We also took a Native American woman and her nine year old son for a hot dog and ice cream. The mother said it is up to the boy to decide if he wants to be baptized.  But they do not attend Church meetings, so he does not get taught the gospel.  We are trying to become friends so he will agree to be taught so he will have the knowledge to enable him to make an informed decision on baptism.  Parents who do not teach their children and leave it to the child to decide if they want to be baptized are in essence deciding against baptism.
We continue to work as under-shepherds and we love those we serve.
A grandson just returned from his mission and is speaking in sacrament meeting today.  He understands why we can’t be there.   I thanked him, by phone, for the example he has set for the rest of the family!

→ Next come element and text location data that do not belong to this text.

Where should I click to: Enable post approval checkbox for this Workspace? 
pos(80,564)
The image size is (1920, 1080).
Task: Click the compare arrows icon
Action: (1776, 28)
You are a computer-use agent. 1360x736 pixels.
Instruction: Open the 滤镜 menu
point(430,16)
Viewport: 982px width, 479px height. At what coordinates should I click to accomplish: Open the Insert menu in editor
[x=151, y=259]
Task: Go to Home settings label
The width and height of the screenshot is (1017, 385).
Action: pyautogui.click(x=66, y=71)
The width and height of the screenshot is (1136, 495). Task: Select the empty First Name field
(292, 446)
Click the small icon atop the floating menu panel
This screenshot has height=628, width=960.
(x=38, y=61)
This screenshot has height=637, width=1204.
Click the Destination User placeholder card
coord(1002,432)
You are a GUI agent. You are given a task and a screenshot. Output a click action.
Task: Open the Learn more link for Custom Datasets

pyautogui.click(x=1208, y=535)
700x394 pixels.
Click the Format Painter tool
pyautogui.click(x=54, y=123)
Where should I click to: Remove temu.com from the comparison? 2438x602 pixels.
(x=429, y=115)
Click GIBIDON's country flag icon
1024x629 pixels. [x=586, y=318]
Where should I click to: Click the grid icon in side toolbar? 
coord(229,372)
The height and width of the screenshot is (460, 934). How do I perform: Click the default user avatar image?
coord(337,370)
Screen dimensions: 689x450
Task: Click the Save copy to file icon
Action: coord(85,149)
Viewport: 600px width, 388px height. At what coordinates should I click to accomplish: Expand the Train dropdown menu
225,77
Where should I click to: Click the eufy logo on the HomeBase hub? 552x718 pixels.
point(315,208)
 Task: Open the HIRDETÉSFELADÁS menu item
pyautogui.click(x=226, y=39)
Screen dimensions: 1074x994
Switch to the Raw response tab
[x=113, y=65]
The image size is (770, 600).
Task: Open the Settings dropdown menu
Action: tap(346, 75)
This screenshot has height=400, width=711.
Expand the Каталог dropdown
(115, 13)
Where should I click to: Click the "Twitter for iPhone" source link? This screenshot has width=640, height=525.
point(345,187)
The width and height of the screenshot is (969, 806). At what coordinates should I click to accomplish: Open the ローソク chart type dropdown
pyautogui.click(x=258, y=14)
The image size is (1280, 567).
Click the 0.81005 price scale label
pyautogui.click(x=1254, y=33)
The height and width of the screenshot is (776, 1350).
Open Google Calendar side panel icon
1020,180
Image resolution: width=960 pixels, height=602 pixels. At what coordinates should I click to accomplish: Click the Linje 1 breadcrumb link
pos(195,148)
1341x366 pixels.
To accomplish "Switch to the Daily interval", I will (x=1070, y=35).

We teach the Gospel Principles class in the Heritage Park Branch Sunday School.  Today we had a new member of the class who said he was just released from Purgatory (the Washington County Jail).  I asked class members if they had experienced any spiritual experiences or miracles they would like to share with the class. After a few minutes this brother related that he was released from Purgatory.  It was late in the day when he was released and he had no way to get to St George.  So he walked from Purgatory to the Dixie Downs area of St George (a distance of 15 to 20 miles).  He got there around 11:00 PM and had no place to sleep.  He was very cold and just poured out his heart to his Father in Heaven asking for help and guidance.  His voice choked and tears ran down his cheeks as he related how a man appeared from nowhere and said, “You need a place of shelter where you can lay your head.”  He said to the man, “How did you know?”  The man replied, “Never mind that, get in the car.”  He was taken a few blocks and provided a room and shelter. I do not know why he spent time in Jail, But I do know his Father in Heaven knows him and loves him!  So do we!